Joceli, então com 17 anos, presenciou os disparos e, para se proteger, correu para o meio de um milharal. O alvo era um amigo de sua mãe, que sobreviveu mesmo atingido por dois tiros.
Na segunda tentativa, ela afirmou que escreveria a sua trajetória.
Só na terceira oportunidade aceitou falar, mas com a condição de que antes das fotos pudesse ajeitar o visual. "Um dos meus maiores sentimentos e do meu pai foi eu sair na foto do livro toda desarrumada", afirma.
Joceli vive com o marido, Adair, e a filha, Joslaine, em acampamento a 15 km do centro de Quedas do Iguaçu. No dia a dia, planta o que chama de "miudezas": mandioca, batata doce, milho, feijão, melancia e verduras para vender na cidade.
Sonhos
Pai de Joceli, Alípio Borges vive em Rio Bonito do Iguaçu, a 85 km de Quedas.
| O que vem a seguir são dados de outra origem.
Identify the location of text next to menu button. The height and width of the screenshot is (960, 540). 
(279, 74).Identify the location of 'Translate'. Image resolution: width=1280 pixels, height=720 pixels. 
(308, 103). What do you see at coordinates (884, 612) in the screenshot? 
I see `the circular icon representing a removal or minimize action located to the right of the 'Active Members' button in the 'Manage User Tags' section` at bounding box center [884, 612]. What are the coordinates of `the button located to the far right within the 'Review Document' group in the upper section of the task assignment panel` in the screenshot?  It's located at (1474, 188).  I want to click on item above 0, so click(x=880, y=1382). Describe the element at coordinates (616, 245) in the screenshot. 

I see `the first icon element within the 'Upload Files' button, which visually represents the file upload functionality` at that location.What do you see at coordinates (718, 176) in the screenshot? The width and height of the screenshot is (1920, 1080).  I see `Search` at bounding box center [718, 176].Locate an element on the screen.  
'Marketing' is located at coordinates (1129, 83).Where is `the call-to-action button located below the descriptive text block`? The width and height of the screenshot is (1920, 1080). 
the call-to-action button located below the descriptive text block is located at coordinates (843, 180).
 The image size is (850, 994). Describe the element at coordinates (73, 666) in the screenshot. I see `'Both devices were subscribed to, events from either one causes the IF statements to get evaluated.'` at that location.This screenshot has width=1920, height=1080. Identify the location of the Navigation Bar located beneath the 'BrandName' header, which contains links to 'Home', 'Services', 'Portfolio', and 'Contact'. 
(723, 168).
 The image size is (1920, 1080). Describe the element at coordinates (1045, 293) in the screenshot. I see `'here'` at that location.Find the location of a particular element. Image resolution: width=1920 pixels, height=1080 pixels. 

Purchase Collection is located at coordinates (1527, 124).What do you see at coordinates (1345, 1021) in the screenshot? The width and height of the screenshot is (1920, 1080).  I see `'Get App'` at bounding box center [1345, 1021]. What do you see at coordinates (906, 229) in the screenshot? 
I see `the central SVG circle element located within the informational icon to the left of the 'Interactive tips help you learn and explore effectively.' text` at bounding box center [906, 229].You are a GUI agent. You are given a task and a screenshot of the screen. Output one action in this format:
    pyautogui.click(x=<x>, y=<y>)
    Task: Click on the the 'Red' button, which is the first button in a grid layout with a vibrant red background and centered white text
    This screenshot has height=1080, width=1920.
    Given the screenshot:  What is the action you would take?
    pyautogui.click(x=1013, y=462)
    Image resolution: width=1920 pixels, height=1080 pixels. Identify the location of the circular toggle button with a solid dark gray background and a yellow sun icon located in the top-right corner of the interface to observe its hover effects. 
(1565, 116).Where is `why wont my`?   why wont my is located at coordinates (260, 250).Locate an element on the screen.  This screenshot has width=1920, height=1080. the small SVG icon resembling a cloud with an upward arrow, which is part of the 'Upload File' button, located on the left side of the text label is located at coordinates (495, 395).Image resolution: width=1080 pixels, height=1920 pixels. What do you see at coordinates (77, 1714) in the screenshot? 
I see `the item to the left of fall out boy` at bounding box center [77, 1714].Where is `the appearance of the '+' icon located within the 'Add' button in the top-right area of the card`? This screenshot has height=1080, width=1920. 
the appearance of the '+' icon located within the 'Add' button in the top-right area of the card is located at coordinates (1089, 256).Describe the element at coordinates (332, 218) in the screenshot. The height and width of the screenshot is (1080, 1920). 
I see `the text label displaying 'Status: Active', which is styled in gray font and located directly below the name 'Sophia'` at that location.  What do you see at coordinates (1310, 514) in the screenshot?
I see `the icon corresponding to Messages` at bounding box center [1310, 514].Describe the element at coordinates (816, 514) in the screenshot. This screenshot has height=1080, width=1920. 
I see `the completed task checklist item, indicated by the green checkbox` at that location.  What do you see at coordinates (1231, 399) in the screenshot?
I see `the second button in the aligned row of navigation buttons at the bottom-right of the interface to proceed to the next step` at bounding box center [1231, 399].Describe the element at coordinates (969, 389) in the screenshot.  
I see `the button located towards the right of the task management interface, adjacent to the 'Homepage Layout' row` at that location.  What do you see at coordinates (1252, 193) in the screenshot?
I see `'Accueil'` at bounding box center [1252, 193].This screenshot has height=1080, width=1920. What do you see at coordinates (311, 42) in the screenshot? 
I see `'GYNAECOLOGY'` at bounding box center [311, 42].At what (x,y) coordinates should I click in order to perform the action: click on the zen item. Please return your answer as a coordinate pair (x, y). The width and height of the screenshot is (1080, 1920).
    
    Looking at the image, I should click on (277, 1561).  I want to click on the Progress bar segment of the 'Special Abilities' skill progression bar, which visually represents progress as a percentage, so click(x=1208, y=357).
"Eu não conheço o homem que retratou minha filha. (...) Já recebi propostas de pessoas para entrar na Justiça e buscar direitos [pelo uso da foto], mas conheço muito da luta. Deixo isso nas mãos de Deus", afirma.
O fotógrafo cedeu os direitos autorais do livro "Terra" ao MST. Joceli e Alípio dizem que nunca conversaram com Sebastião Salgado. Anos atrás, diz ela, um instituto criado pelo fotógrafo lhe ofereceu oportunidade de estudo em São Paulo. Para não ficar longe da família, recusou.
E se encontrasse hoje com Sebastião Salgado? "Nem saberia o que falar. Quero é conquistar meu pedaço de terra. Acho que estudar não é mais importante para mim."